• **YOUR TASK**
Please give the stretch of the rows that opens with the line containing "Open the Backup section icon in sidebar" and closes with the last row as a JSON list of strings, one string per line, with blank lines left out.

--- DATA FOR PROCESSING ---

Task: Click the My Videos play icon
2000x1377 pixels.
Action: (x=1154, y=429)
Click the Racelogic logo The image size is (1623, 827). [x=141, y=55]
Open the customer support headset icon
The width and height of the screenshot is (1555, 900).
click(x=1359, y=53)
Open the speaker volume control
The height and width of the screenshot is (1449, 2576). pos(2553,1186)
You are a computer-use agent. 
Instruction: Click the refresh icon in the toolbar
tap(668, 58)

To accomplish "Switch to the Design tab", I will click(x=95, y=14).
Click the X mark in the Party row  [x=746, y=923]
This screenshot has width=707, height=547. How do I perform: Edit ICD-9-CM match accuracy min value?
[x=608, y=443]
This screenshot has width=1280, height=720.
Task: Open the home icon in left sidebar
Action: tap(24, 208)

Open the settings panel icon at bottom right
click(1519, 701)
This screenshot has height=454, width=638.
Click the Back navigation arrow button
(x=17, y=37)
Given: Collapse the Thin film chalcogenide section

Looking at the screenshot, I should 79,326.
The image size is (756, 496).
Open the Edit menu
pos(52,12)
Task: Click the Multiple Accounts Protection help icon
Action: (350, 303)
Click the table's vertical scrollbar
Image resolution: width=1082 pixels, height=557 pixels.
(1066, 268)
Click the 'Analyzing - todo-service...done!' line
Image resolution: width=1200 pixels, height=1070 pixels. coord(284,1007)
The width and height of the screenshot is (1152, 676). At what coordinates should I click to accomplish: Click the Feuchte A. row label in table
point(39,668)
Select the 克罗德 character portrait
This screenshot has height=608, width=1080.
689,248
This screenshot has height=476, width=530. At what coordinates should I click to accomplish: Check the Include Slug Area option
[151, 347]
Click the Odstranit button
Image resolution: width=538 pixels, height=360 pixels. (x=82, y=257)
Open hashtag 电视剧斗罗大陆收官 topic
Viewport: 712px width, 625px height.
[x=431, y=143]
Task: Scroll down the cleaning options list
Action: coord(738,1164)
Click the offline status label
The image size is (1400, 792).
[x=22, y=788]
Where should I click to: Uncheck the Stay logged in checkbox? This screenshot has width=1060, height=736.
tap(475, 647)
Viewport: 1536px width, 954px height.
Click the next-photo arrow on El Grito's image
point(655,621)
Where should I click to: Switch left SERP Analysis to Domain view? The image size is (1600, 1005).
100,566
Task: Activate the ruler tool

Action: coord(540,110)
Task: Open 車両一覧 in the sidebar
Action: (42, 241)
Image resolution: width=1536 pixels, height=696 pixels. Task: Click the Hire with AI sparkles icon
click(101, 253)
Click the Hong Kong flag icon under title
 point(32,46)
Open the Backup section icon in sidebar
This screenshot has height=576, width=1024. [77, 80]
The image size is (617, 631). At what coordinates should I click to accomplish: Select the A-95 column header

---

• **RESPONSE TO THIS EXERCISE**
[
  "Open the Backup section icon in sidebar",
  "This screenshot has height=576, width=1024. [77, 80]",
  "The image size is (617, 631). At what coordinates should I click to accomplish: Select the A-95 column header"
]